Dulu, kami harus berjuang agar film Banda ini masuk ke bioskop karena pelaku bisnis mikir juga soal film dokumenter. Kami cuma mendapat 10 layar sedikit dan terus berkurang hingga 2-3 layar di hari terakhir. Untungnya, Banda bisa bertahan selama satu bulan dengan jumlah penonton hanya 30.000 orang.
Film Banda akhirnya masuk Netflix. Bagaimana tanggapannya?
Untuk film masuk ke Netflix ini saya kira harus mengajukan, tetapi syaratnya banyak terutama tentang konsep, isi cerita, serta kualitas gambar dan suara.
Saya dikabarkan Sheila Timothy lewat WhatsApp kalau Banda akan tayang mulai tanggal 31 Maret 2020 di Netflix, khususnya Indonesia.
Saya seneng banget karena ini film pertama dan bisa masuk Netflix. Sekarang ini orang lebih banyak menonton Netflix karena praktis dan murah apalagi dengan pembatasan sosial akibat Covid-19 orang jadi banyak di rumah.
Saya tahu, film dokumenter itu membawa penonton sedikit, jadi sekarang bisa banyak orang di rumah menonton film itu. Dengan masuk ke Netflix, saya harap bisa semakin praktis dan bisa go international.
Film yang tayang di Netflix ini versi narasi bahasa Indonesia, tetapi ada subtitle bahasa Inggris.
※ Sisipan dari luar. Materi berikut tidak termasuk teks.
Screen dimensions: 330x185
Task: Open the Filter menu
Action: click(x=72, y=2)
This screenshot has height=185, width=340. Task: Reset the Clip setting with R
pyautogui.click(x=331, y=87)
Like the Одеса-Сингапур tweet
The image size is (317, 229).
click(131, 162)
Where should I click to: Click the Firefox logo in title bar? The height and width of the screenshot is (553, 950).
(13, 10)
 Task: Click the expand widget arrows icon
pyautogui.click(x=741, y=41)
Saya rasa mendingan seperti itu, toh banyak film luar yang tidak di-dubbing, kayak film Korea. Supaya orang luar tahu bahasa Indonesia.
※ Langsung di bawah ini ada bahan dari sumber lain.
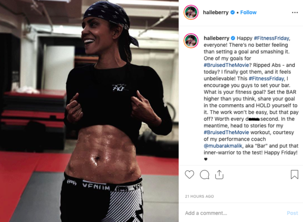Open the first #BruisedTheMovie hashtag link

(226, 65)
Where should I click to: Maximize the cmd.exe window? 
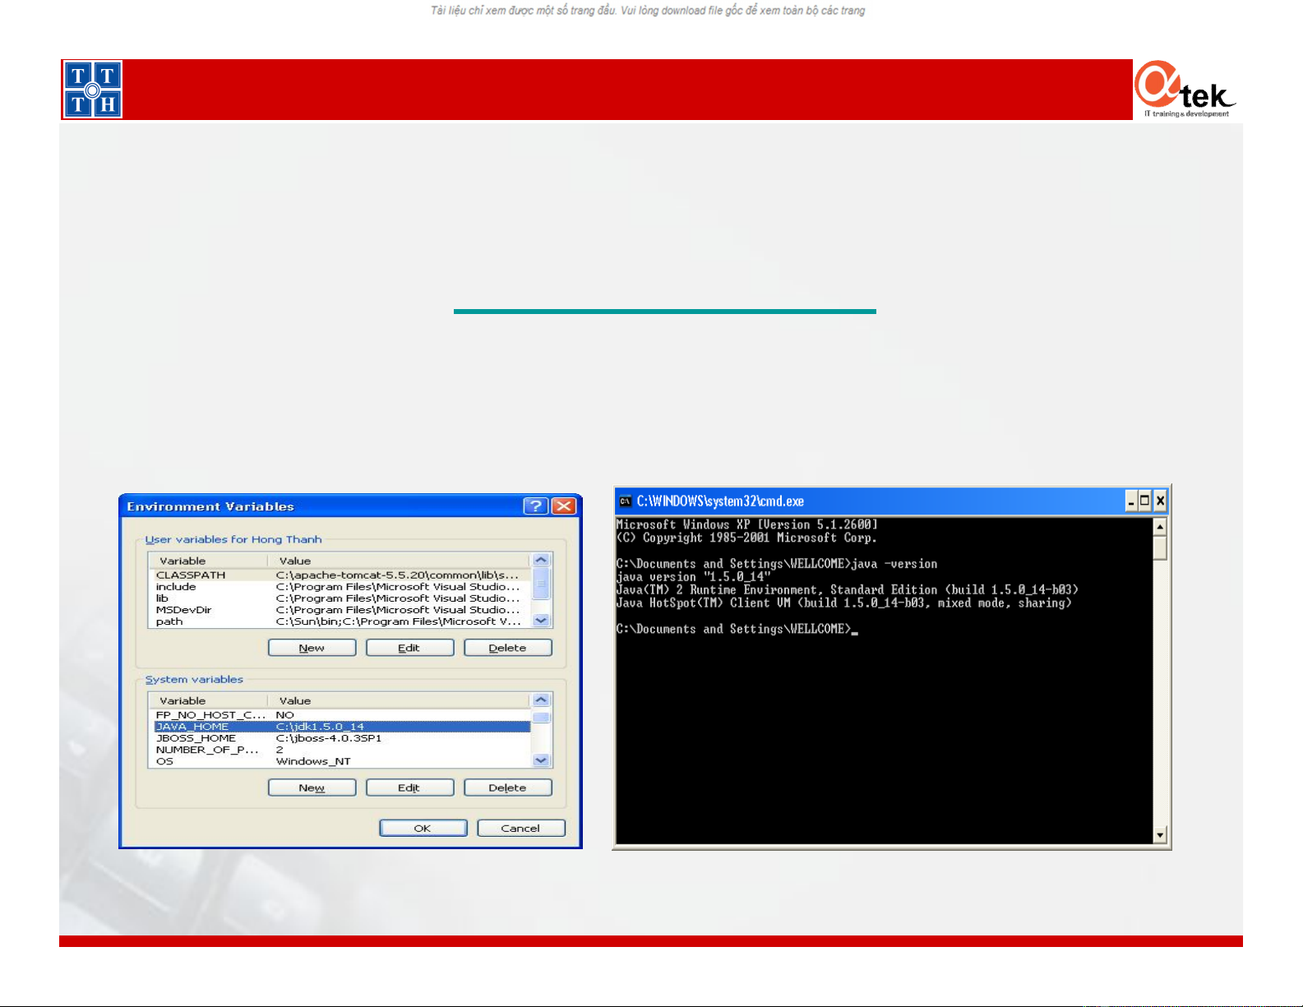pos(1145,501)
Bagaimana minat terhadap film dokumenter di Indonesia?
Tidak banyak produser yang mau membuat film dokumenter karena pasti gak laku dan biayanya sedikit. Makanya saya salut LifeLike Pictures mau membuat film dokumenter meskipun gak bisa balik modal dan susah cari sponsor.
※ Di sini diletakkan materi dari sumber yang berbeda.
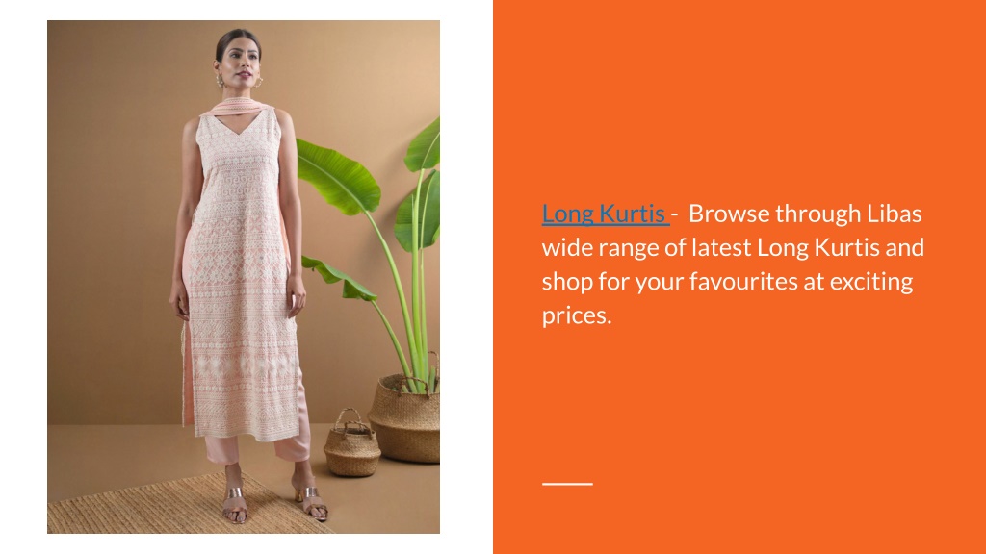Click the word 'favourites' in the text
Image resolution: width=986 pixels, height=554 pixels.
(743, 282)
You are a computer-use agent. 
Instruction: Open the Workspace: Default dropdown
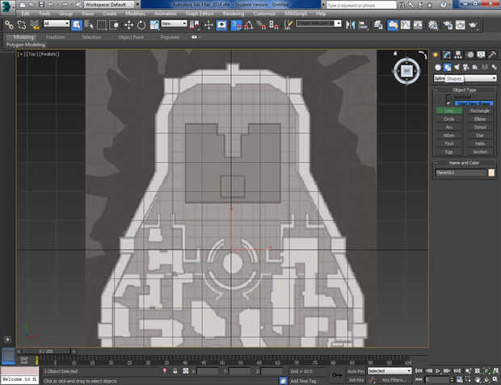pyautogui.click(x=111, y=5)
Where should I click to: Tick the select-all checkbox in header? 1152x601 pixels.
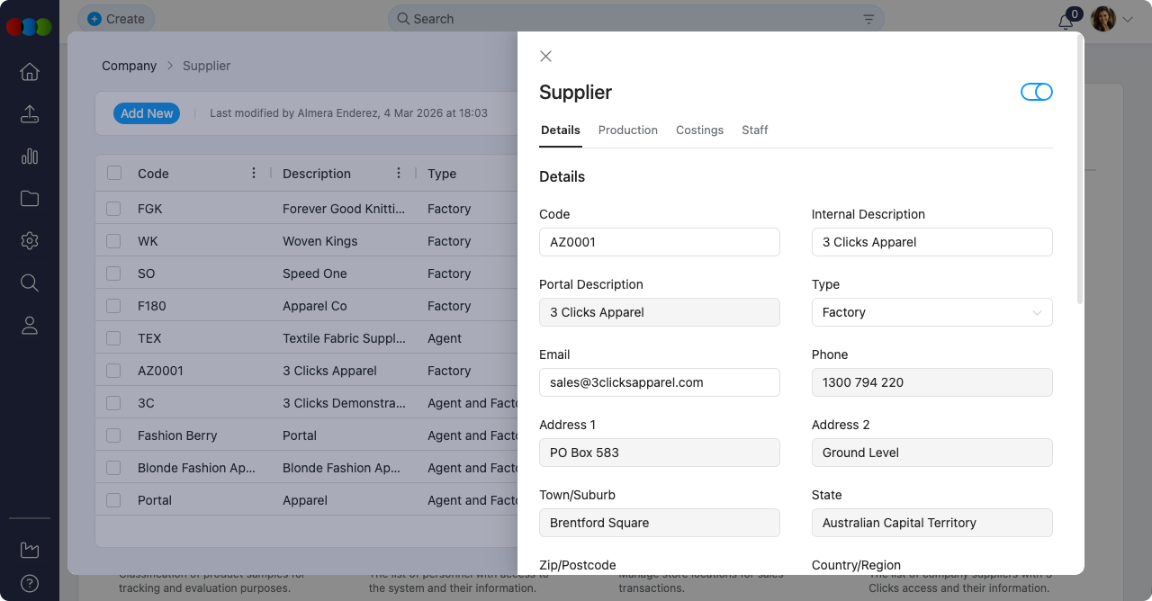click(114, 174)
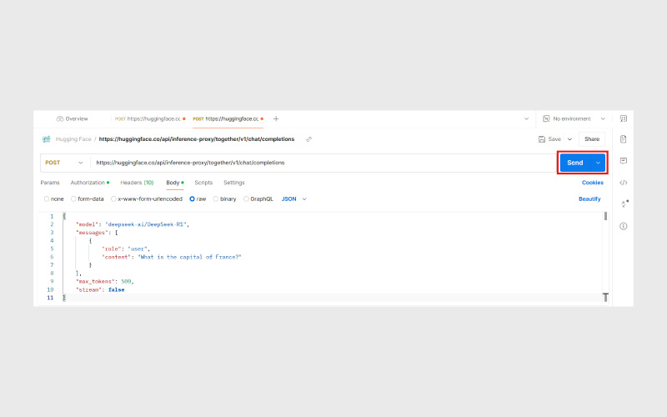The image size is (667, 417).
Task: Open the code snippet icon in right sidebar
Action: click(623, 183)
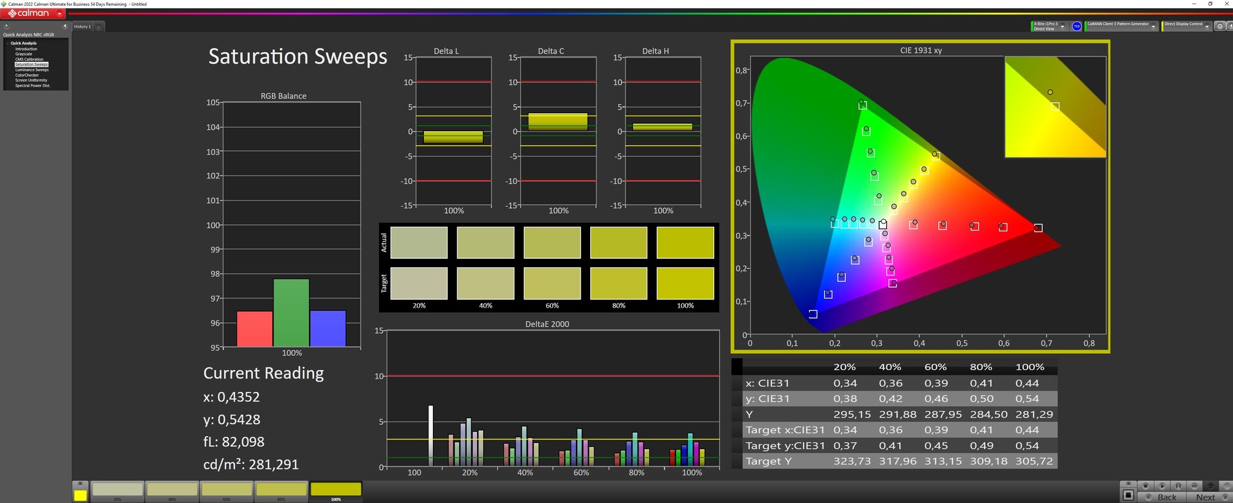The height and width of the screenshot is (503, 1233).
Task: Add a new history tab with plus icon
Action: [99, 27]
Saya dapat input dari teman setelah film Banda masuk Netflix. Di Instagram lihat orang yang tidak saya kenal juga mulai merespons, tidak menyangka film dokumenter bisa oke. Saya belum pernah melihat respons seperti ini.
Ternyata banyak tanggapan orang gak dikenal dan mereka mulai sadar mengenai film dokumenter dan sejarah di Indonesia. Banyak anak muda Indonesia saja itu gak tahu apa itu buah pala, sampai sedih kenapa di banyak sekolah di Indonesia jarang membahas sejarah terutama sekolah Internasional. Semoga dengan masuk Netflix mereka yang menonton sadar kita punya bangsa dan Founding Father yang hebat.
Baca juga:
https://jelajah.kompas.id/jalur-rempah/baca/banda-surga-selam-dan-wisata-rempah/
Apa tantangan membuat film dokumenter, khususnya Banda?
Buat saya yang susah itu karena enggak boleh ada yang salah kemudian keterangan harus jelas, apalagi tentang sejarah. Yang paling susah adalah enggak ada arsip gambar orisinal tentang kejadian di masa lalu. Cerita Banda mulai sejak pedagang dunia datang 300 tahun lalu dan itu gak ada gambarnya. Hanya ada saksi bisu, tinggal bangunan dan benteng. Memang ada beberapa orang disana.
Padahal, Banda itu unik. Paman saya, Bung Hatta waktu masih hidup menyuruh saya ke Banda Neira untuk mengerti bagaimana konsep membangun negara kepulauan di sana.
Setelah itu, kami harus menceritakan bagaimana bangsa Eropa mencari pala, kolonialisme, perbudakan, genosida, pembuangan tokoh negara, sampai konflik agama di tempat itu. Saya mau menceritakan Indonesia adalah negara kaya penghasil hasil bumi yang dicari di seluruh dunia, tetapi tidak maju-maju. Jadi konteksnya harus luas.
Saya juga bilang ke produser jangan kasih referensi dalam membuat film dokumenter supaya punya gaya sendiri. Karena itu, film ini pendekatannya bisa luas dan tidak mengacu ke film barat.